Try it
Reproduce the material word for word, from the line that contains "Find the location" through the end of the material, both ends included. Leave out the pictures.
Supplied records: Begin
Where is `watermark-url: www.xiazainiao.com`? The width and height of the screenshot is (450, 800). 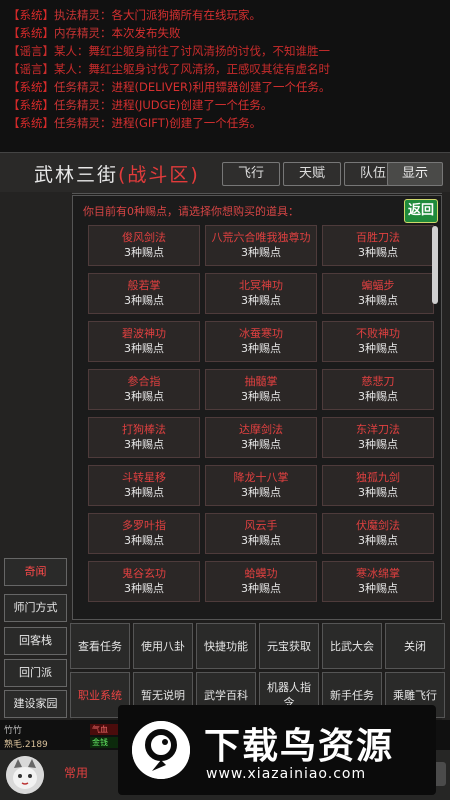 watermark-url: www.xiazainiao.com is located at coordinates (286, 774).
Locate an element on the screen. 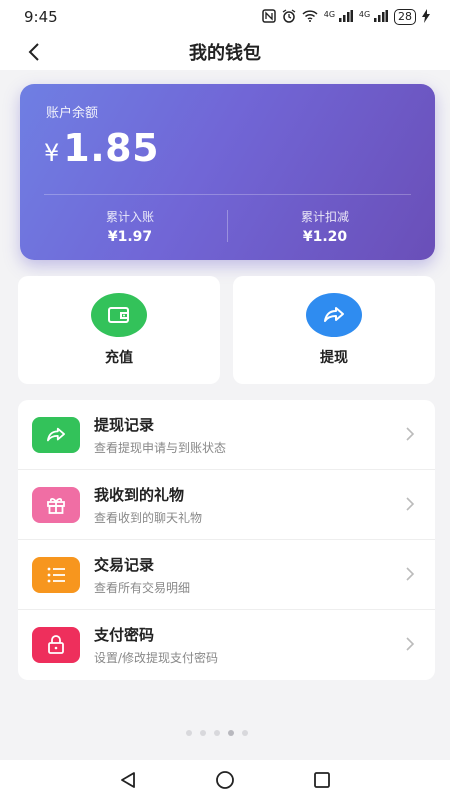  alarm-icon is located at coordinates (289, 17).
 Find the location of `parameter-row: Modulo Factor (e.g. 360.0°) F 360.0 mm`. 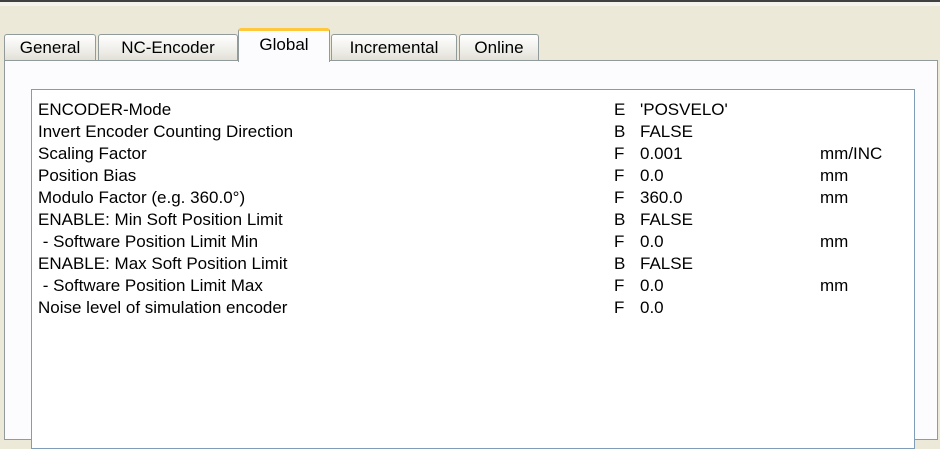

parameter-row: Modulo Factor (e.g. 360.0°) F 360.0 mm is located at coordinates (473, 198).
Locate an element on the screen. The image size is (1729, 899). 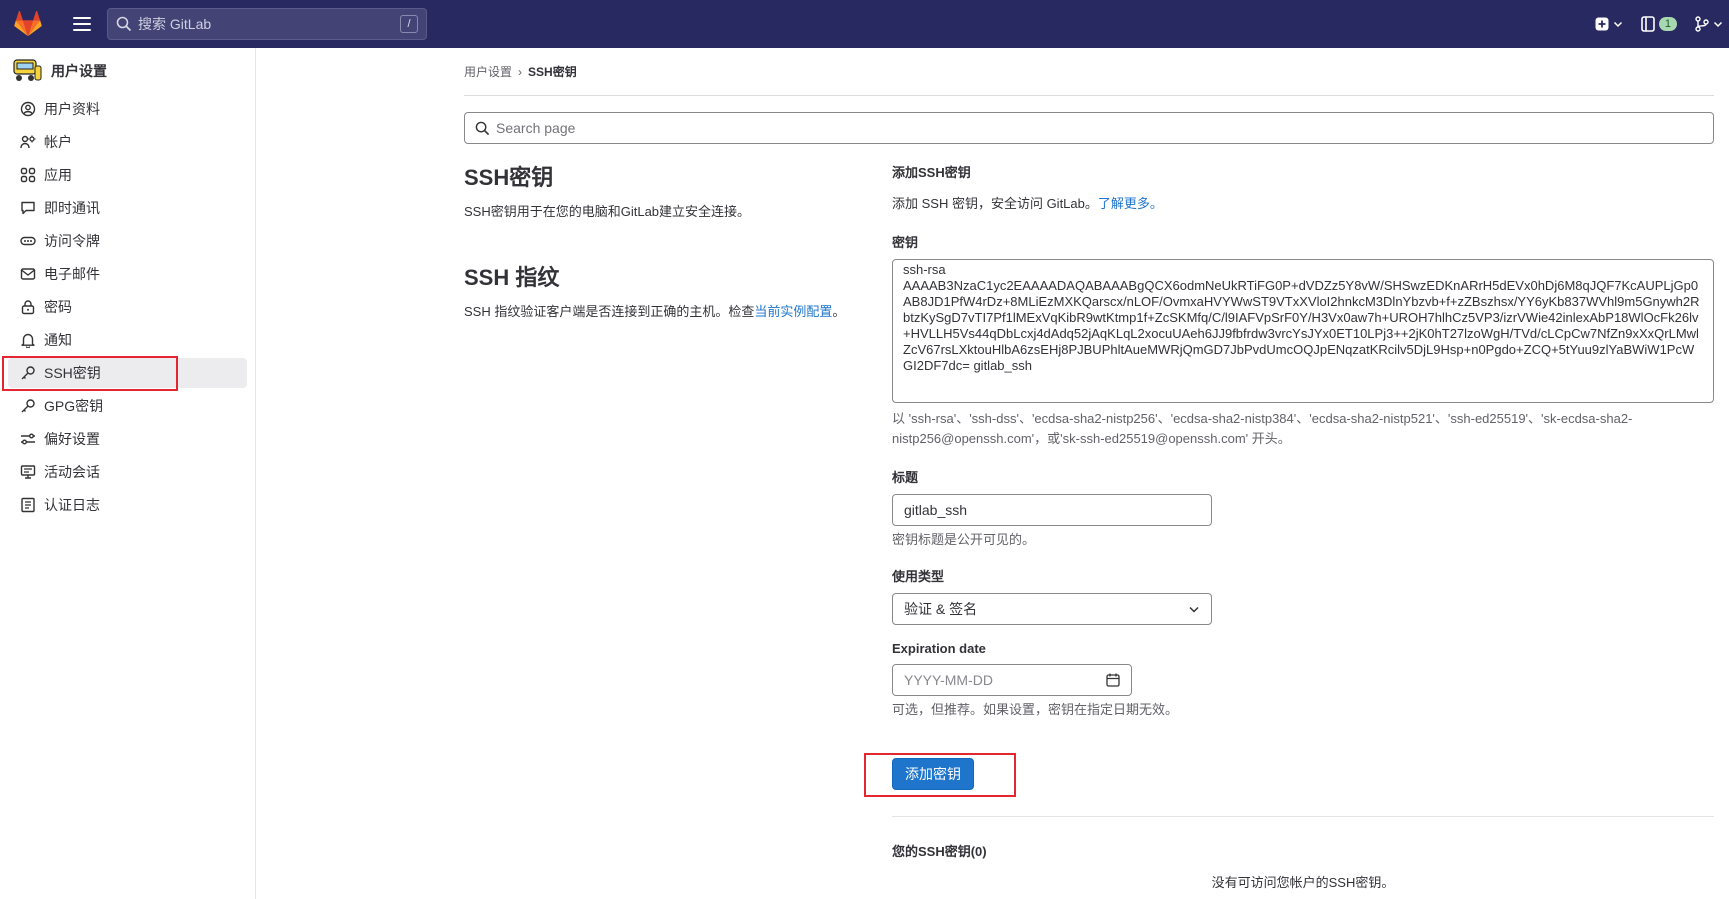
top-navbar: 搜索 GitLab / 1 is located at coordinates (864, 24).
Supplied records: End
Solved problem
 Find the location of `parameter-row: Modulo Factor (e.g. 360.0°) F 360.0 mm`. 

parameter-row: Modulo Factor (e.g. 360.0°) F 360.0 mm is located at coordinates (473, 198).
Locate an element on the screen. The image size is (1729, 899). 
top-navbar: 搜索 GitLab / 1 is located at coordinates (864, 24).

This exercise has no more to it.